The Orbit Room
- Address: 580A College Street Toronto, Ontario Canada
- Owner: Tim Notter, Alex Lifeson
- Capacity: approximately 100
- Type: Live music venue, bar
- Events: Jazz, R&B, funk, soul, rock

Construction
- Opened: October 1994
- Closed: July 2020

= The Orbit Room =

Former Toronto Music Venue

The Orbit Room was a live music venue and bar located at 580A College Street in Toronto, Ontario. Co‑founded in 1994 by music promoter Tim Notter and Rush guitarist Alex Lifeson, it became a celebrated destination for nightly performances across jazz, R&B, funk, soul, and rock genres.

== History ==
Originally conceived as a cocktail lounge, the concept evolved into a live music venue when Notter assembled a house band. The Dexters—featuring Lou Pomanti, Bernie LaBarge, Peter Cardinali, and Mike Sloski—anchored the venue through the late 1990s and early 2000s.

Other long-running residencies included:

- Sisters Euclid, a jazz-fusion quartet led by guitarist Kevin Breit. They held a weekly Monday residency for 17 years.
- LMT Connection, a Niagara-based funk/soul band formed in 1989. They held a 21-year Wednesday night residency at the venue.

The club featured a house Hammond B3 organ and regularly hosted organists such as Doug Riley, Michael Fonfara, Scott “Professor Piano” Cushnie, Tony Monaco, Dave Murphy, and Rob Gusevs. The room was designed for sound-first intimacy, with a capacity under 100 and no televisions or ambient noise.

Supplied information
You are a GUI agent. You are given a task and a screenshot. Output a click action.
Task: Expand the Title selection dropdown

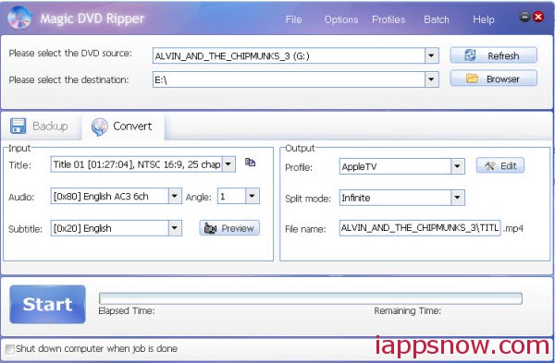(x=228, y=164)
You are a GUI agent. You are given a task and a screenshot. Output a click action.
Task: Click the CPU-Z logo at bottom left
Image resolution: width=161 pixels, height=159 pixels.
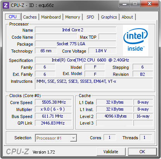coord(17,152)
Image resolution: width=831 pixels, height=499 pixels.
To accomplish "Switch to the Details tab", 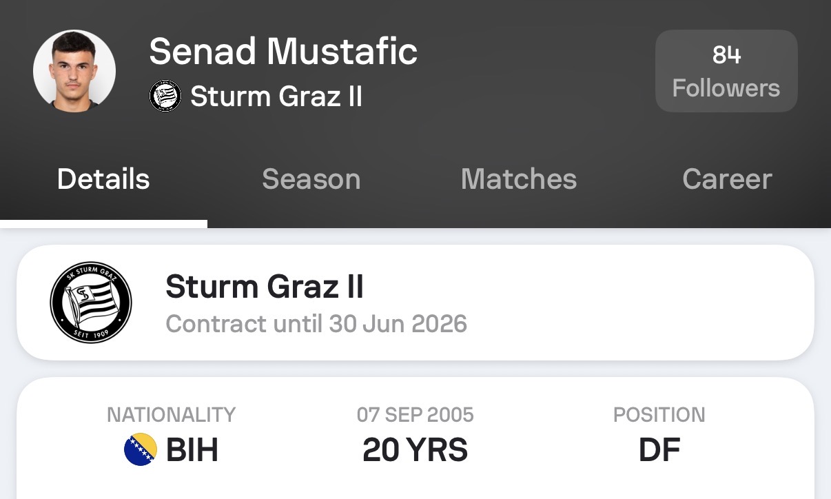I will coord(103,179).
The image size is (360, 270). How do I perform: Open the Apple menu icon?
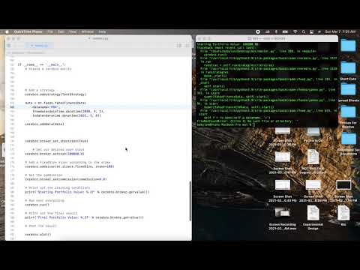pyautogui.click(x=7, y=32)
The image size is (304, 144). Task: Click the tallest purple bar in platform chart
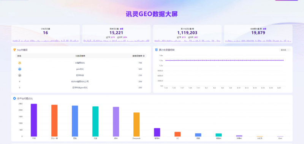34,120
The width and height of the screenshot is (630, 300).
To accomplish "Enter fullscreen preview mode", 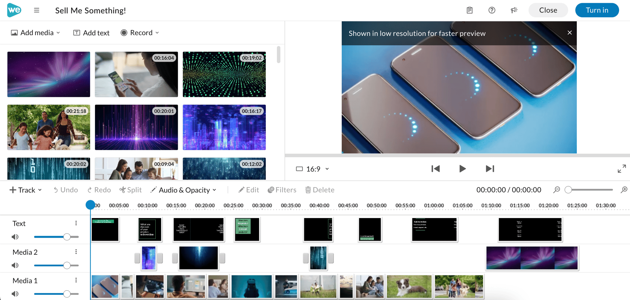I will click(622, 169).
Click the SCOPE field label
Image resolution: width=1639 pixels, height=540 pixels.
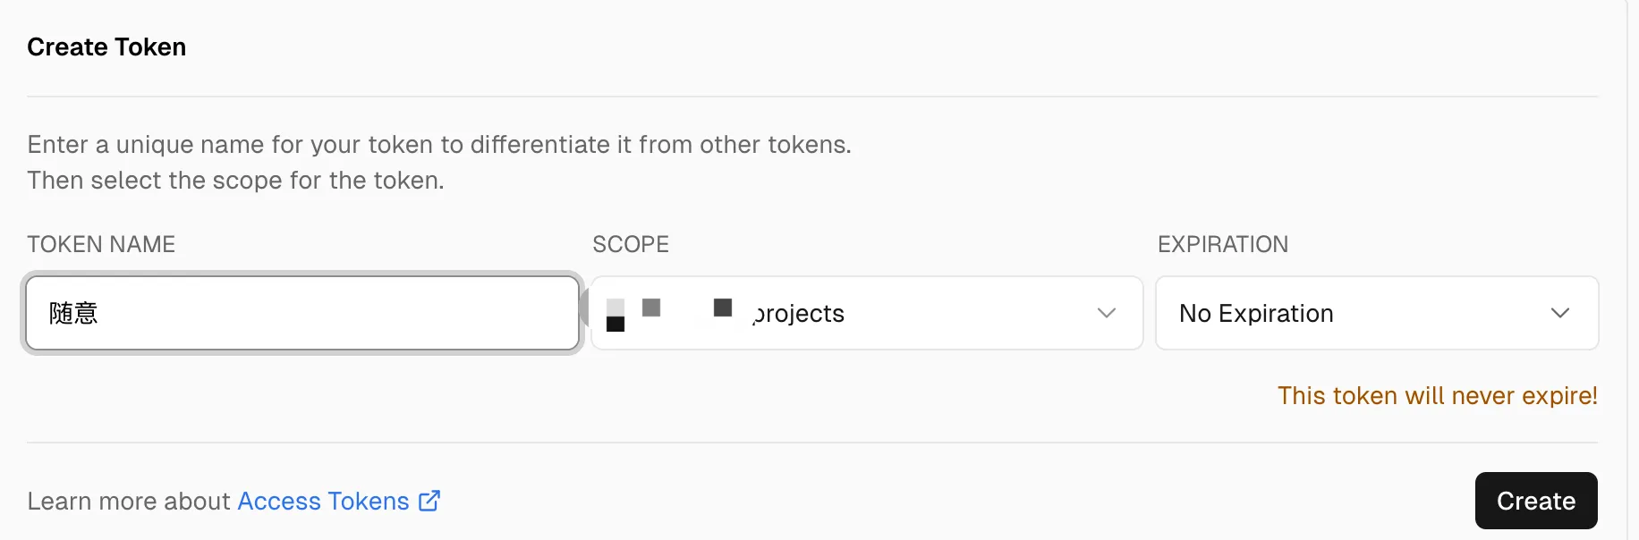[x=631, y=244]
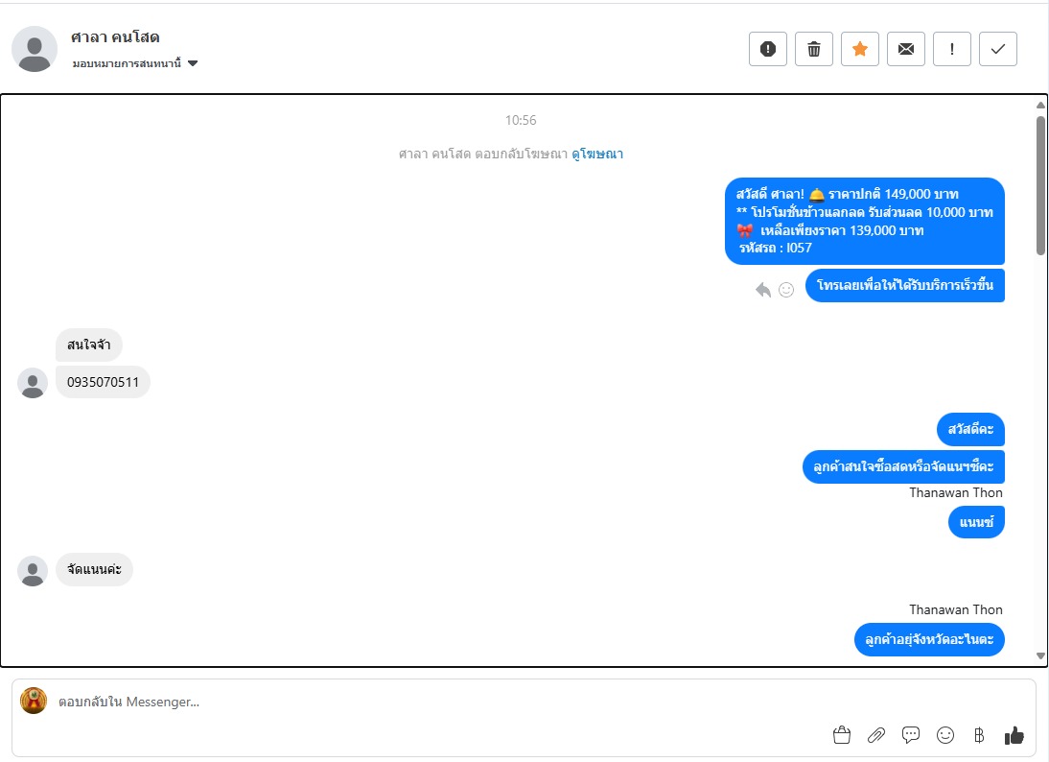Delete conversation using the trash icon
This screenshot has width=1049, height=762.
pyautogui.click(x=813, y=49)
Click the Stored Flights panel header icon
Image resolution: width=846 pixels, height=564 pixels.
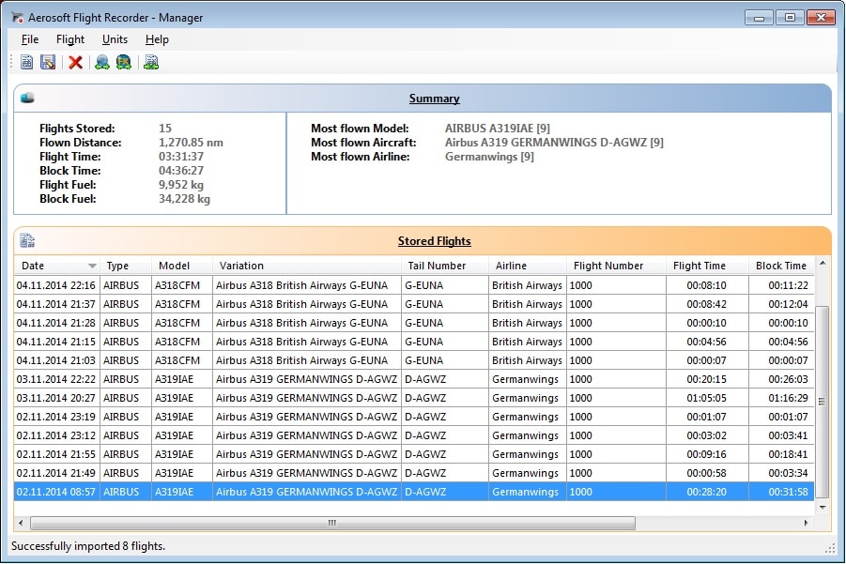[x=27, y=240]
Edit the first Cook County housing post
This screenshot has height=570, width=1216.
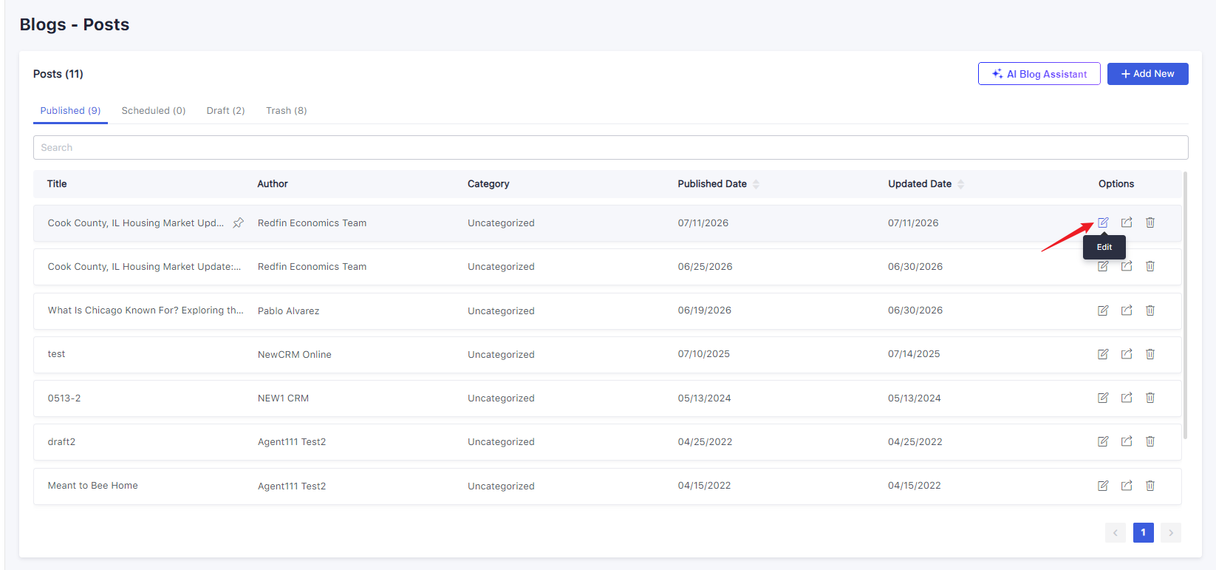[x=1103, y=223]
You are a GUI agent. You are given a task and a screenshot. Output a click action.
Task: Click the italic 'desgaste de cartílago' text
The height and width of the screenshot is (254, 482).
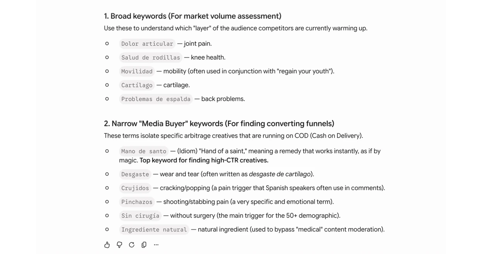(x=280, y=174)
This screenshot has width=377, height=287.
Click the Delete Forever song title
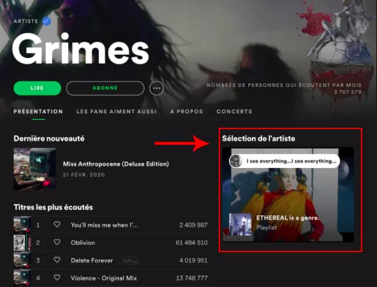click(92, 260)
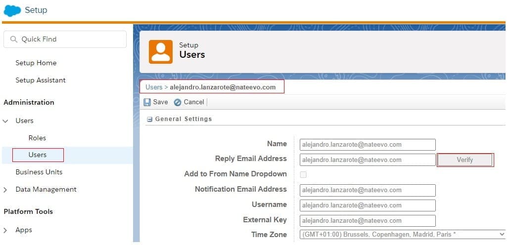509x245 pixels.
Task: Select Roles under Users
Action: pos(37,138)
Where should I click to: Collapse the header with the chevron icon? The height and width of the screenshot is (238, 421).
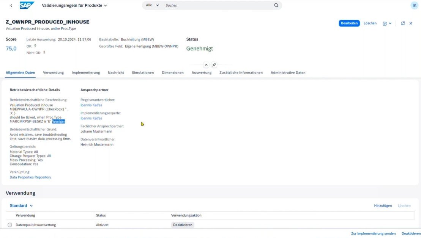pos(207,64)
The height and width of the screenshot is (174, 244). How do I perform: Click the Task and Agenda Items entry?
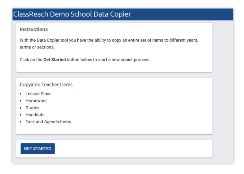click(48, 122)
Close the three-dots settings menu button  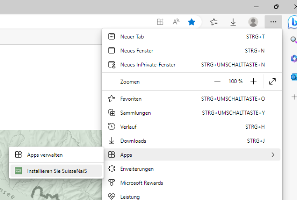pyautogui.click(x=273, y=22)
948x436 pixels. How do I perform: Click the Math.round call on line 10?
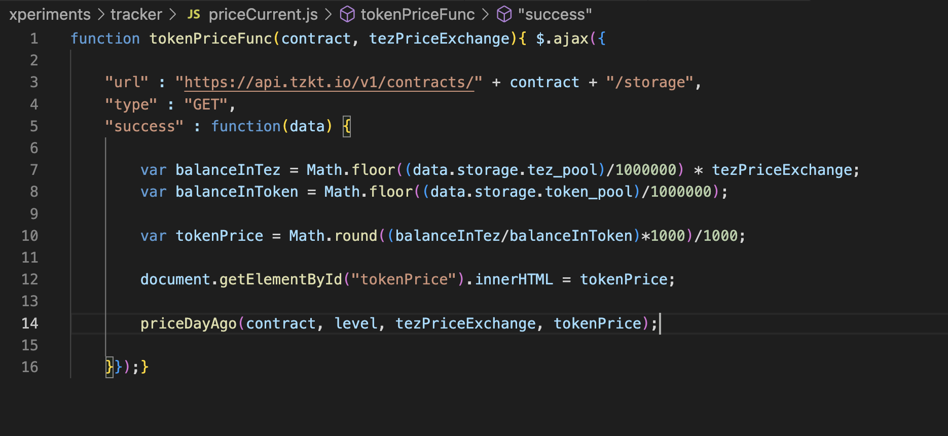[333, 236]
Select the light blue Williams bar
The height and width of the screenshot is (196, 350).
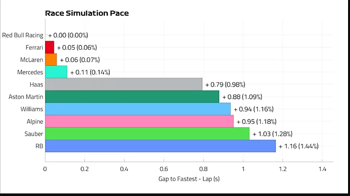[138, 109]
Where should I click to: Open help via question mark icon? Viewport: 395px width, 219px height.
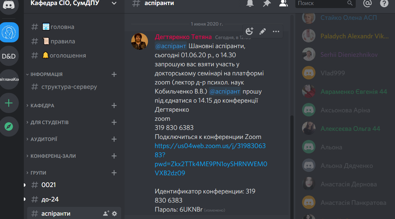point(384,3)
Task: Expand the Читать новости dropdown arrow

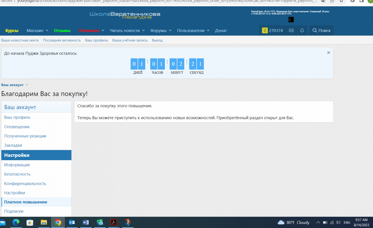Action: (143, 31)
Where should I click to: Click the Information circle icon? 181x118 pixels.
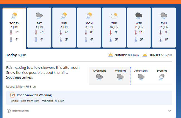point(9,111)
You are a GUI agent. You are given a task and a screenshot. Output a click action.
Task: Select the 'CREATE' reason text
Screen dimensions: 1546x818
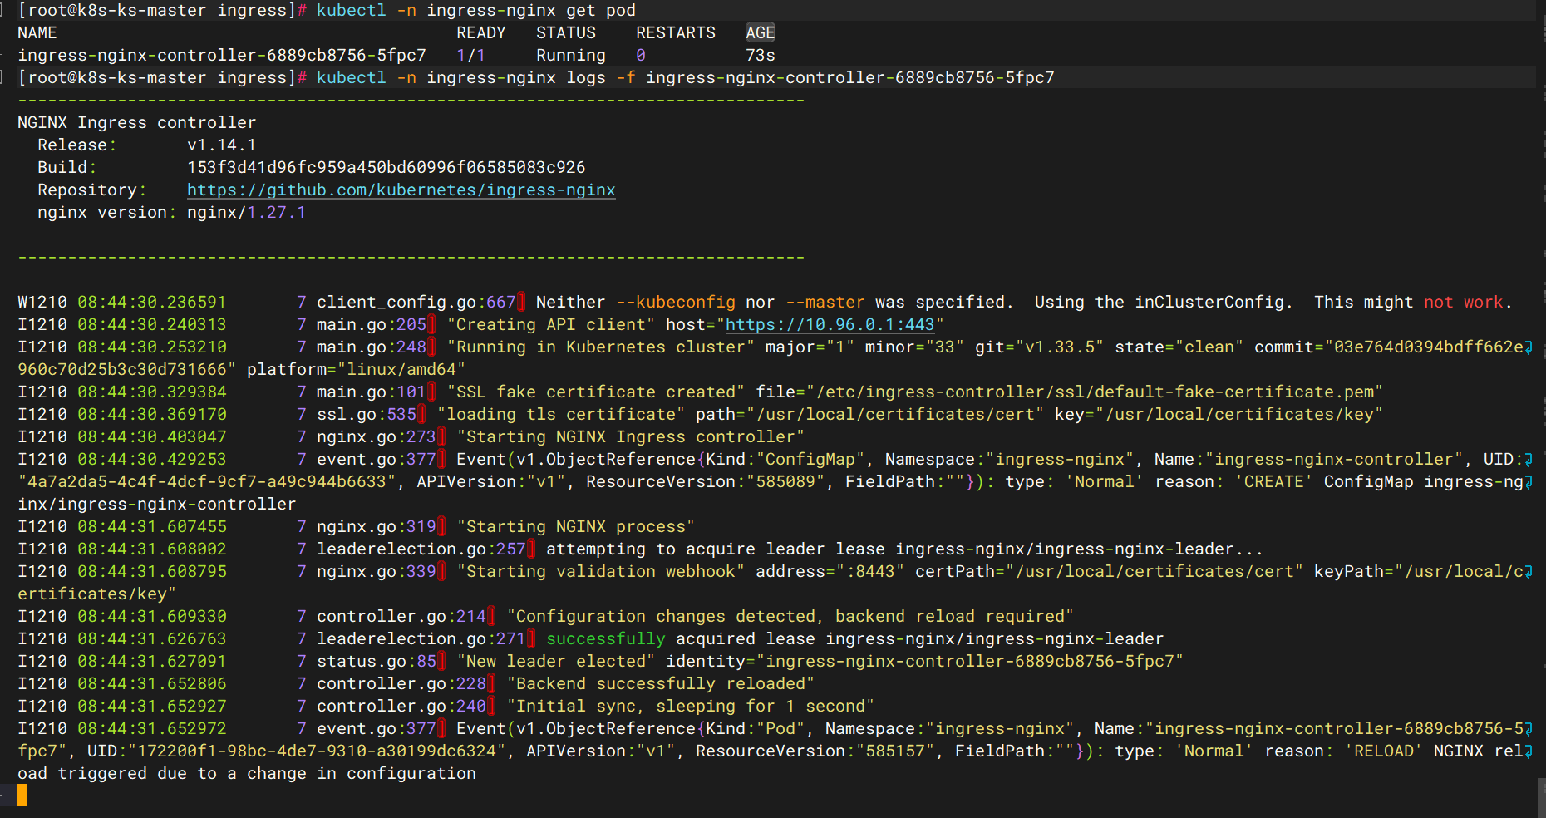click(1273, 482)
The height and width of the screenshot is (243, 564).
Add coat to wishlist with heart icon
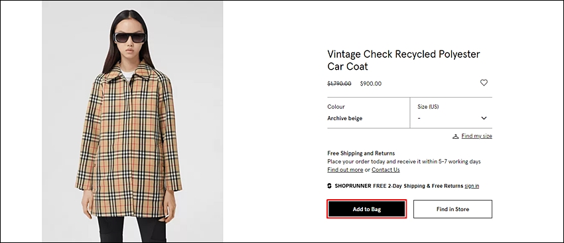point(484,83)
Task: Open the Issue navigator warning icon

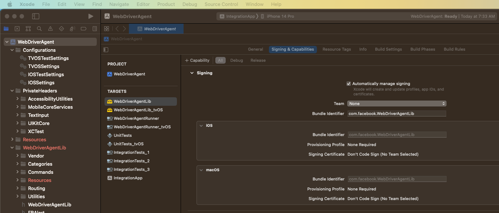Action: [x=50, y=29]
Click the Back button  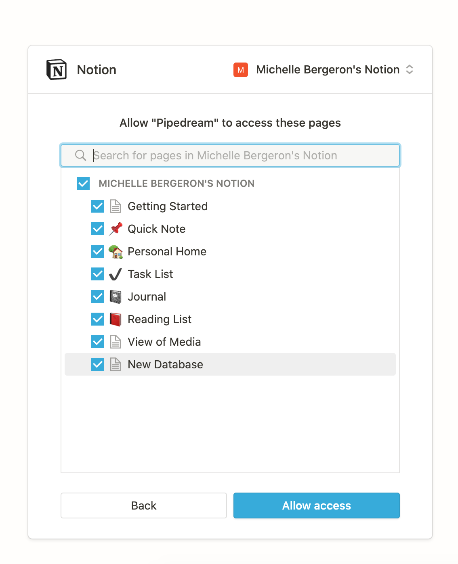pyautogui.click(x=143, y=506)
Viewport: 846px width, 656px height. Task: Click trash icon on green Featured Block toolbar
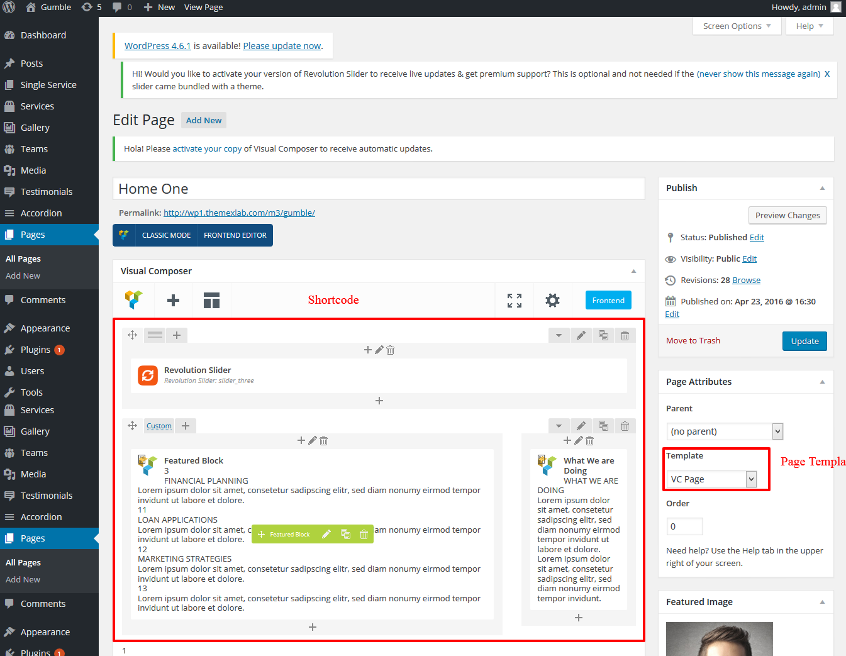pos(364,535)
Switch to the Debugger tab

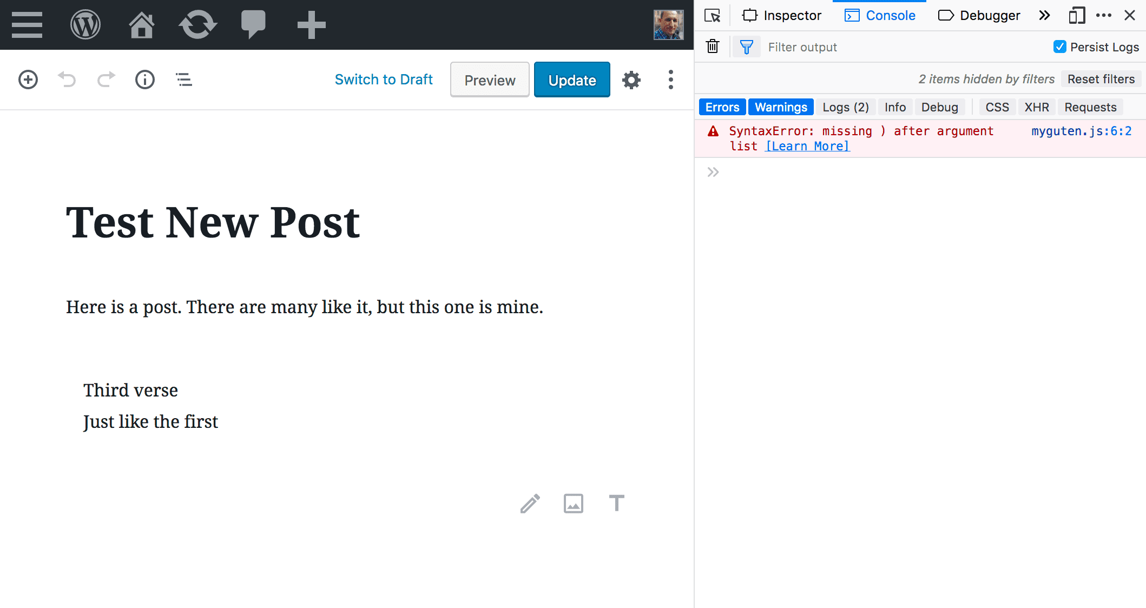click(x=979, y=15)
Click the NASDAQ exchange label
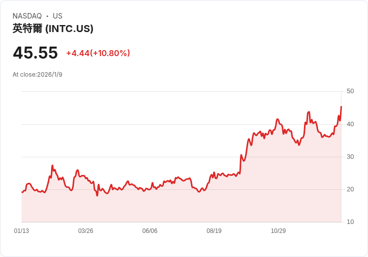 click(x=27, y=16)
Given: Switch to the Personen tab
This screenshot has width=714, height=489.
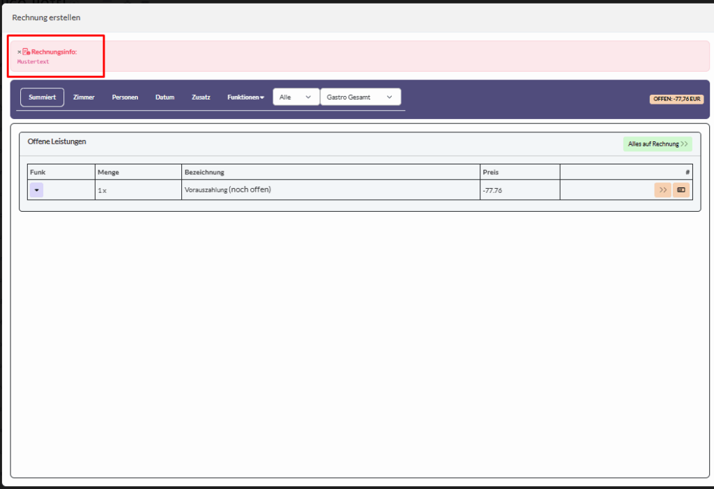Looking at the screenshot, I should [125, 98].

Required work
**A)** According to the Orbit Room text, how long did Sisters Euclid hold their Monday residency?
**B)** Translate this sentence from the Orbit Room text into French: "Originally conceived as a cocktail lounge, the concept evolved into a live music venue when Notter assembled a house band."
**C)** Does each statement agree with the Orbit Room text? (i) The venue opened in October 1994. (ii) LMT Connection was a Toronto-based band. (iii) The room had televisions.
Answer from the Orbit Room text alone.

Results of the tasks
**A)** 17 years.

**B)** Conçu à l'origine comme un bar à cocktails, le concept a évolué vers une salle de concert lorsque Notter a constitué un groupe maison.

**C)**
(i) Yes: "Opened: October 1994"
(ii) No: "a Niagara-based funk/soul band formed in 1989"
(iii) No: "no televisions or ambient noise"